Reykjavik and the Golden Circle
I remember being furious as I sat on the bus from Kevflavík airport to Reykjavik, Iceland. The barren, rocky landscape was a stark contrast to the lush beauty of Kent, where Steve and I had just spent a week.
Steve had been to Iceland before and he’d extolled the virtues of this small island nation. And while the view from the plane had been promising …
… on the ground, the landscape had seemed drab. I couldn’t believe that I’d voluntarily left Britain for this gray place.

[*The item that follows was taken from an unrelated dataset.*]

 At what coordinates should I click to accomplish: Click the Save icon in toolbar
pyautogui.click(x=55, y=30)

I would later learn that Iceland is a beautiful country, full of wonderful and unexpected contradictions. But first, some handy traveler’s facts:
1. Don’t bother trying to learn Icelandic. It’s an impenetrable language (waaaay more troublesome than German). Plus, most Icelanders speak impeccable English. A few pleasantries will do.
3. Bring your cash. Although Iceland’s economy has been struggling, food and lodging are still comparatively expensive. (Your best food bet: Fill up at the hotel’s breakfast buffet and then try to hold out until dinner.)

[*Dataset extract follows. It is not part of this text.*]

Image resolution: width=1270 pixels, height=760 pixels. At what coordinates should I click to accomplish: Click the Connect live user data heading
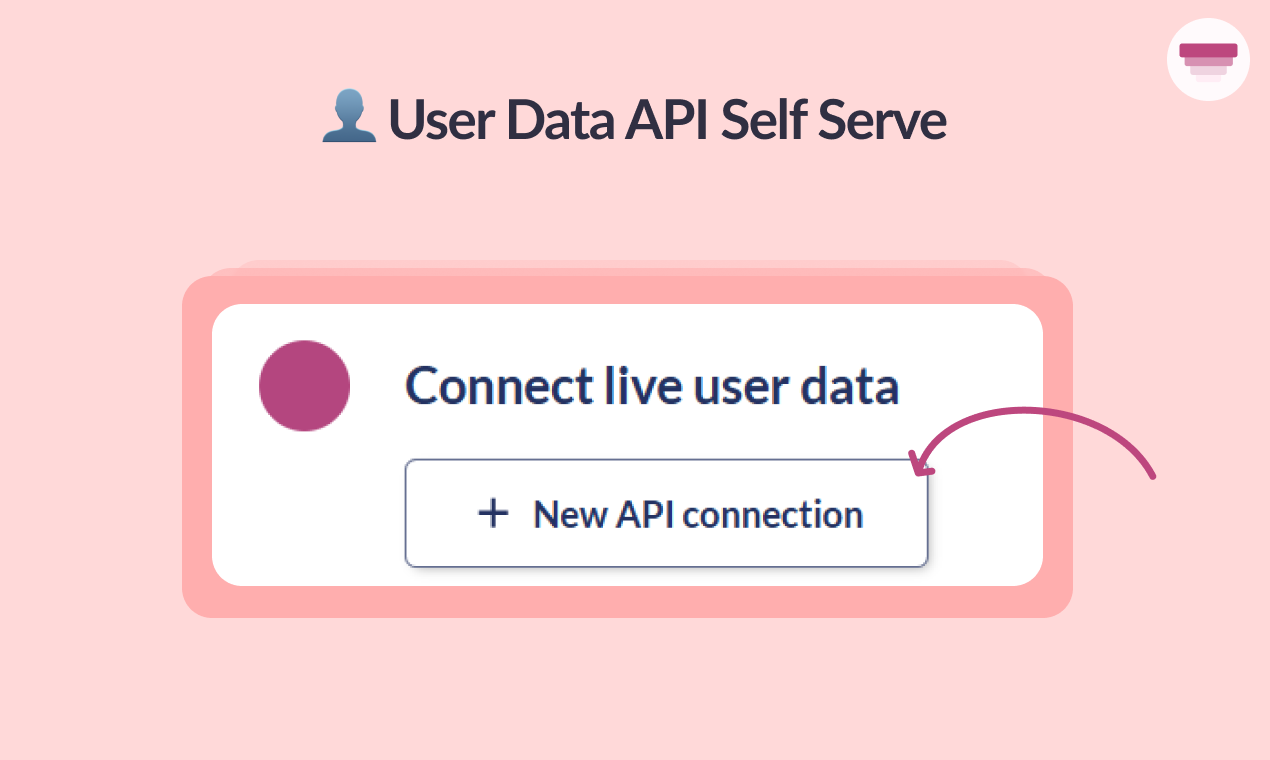click(652, 386)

4. Bring your charm. Next to the Swedes, Icelanders may be among the most attractive people on the planet.
5. Bring your camera. Reykjavik is a beautiful city. Better to show than tell on this last point:
But—maybe not surprisingly—the countryside is even more lovely. Steve and I spent a king’s ransom on the Golden Circle Tour, with no regrets.
Our day started with a horseback stroll through the mountains. (More to come on the Icelandic ponies; they more than merit their own post.)

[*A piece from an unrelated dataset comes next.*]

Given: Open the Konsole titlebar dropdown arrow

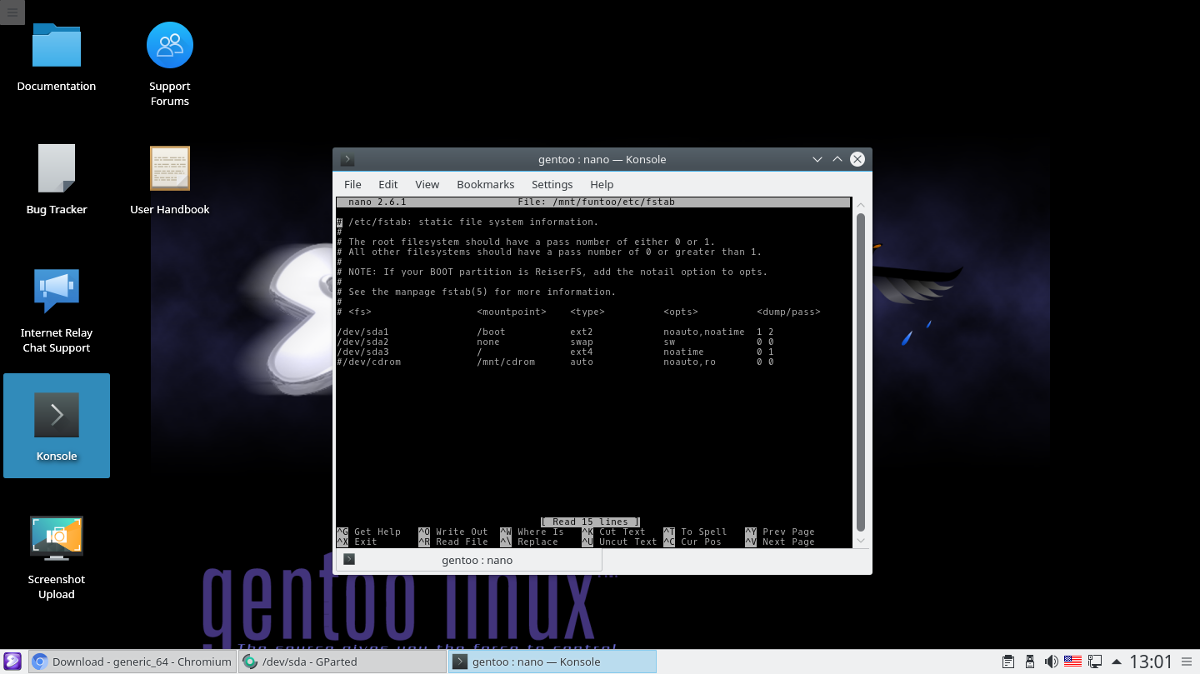Looking at the screenshot, I should 818,159.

Then we visited a breathtaking waterfall …
… a super-punctual geyser ….
… a sulphurous river …
… a volcanic crevasse …
… the coastline …
… a receding glacier …
… and a dormant crater.
And along the way, we also managed to hike to the top of The Pearl…
… and watch the daily flights come in from the mainland.
But of all the things we saw and experienced, Steve is still waxing poetic over the Blue Lagoon. (Who knew that a geothermal power plant could be so relaxing?)
As for me, I’m still waxing poetic over the changing of Iceland’s seasons. The frost on the leaves reminded me of my home in Minnesota …
… and the vast, open spaces reminded me of my childhood in Peru.
Maybe the saying is true that you can’t go home again. But, as foreign as Iceland may have seemed at first, it came pretty close to capturing all of the homes I’ve ever known.
I hope to go back soon.
This post is dedicated to my friends dancingbeastie and knotrune. Thanks for being such faithful readers—and for encouraging me to keep writing!